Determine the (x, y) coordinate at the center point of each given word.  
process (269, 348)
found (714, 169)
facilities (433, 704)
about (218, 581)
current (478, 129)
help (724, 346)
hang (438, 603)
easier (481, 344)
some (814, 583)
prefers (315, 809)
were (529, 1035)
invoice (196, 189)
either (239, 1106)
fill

• [YOUR TASK]: Copy every line of the records above, including the requests. Multiply each coordinate in the answers by 0.6 and round it to a whole number, rounding halves up.

• [CORRECT OUTPUT]:
Determine the (x, y) coordinate at the center point of each given word.  
process (161, 209)
found (428, 101)
facilities (260, 422)
about (131, 349)
current (287, 77)
help (434, 208)
hang (263, 362)
easier (289, 206)
some (488, 350)
prefers (189, 485)
were (317, 621)
invoice (118, 113)
either (143, 664)
fill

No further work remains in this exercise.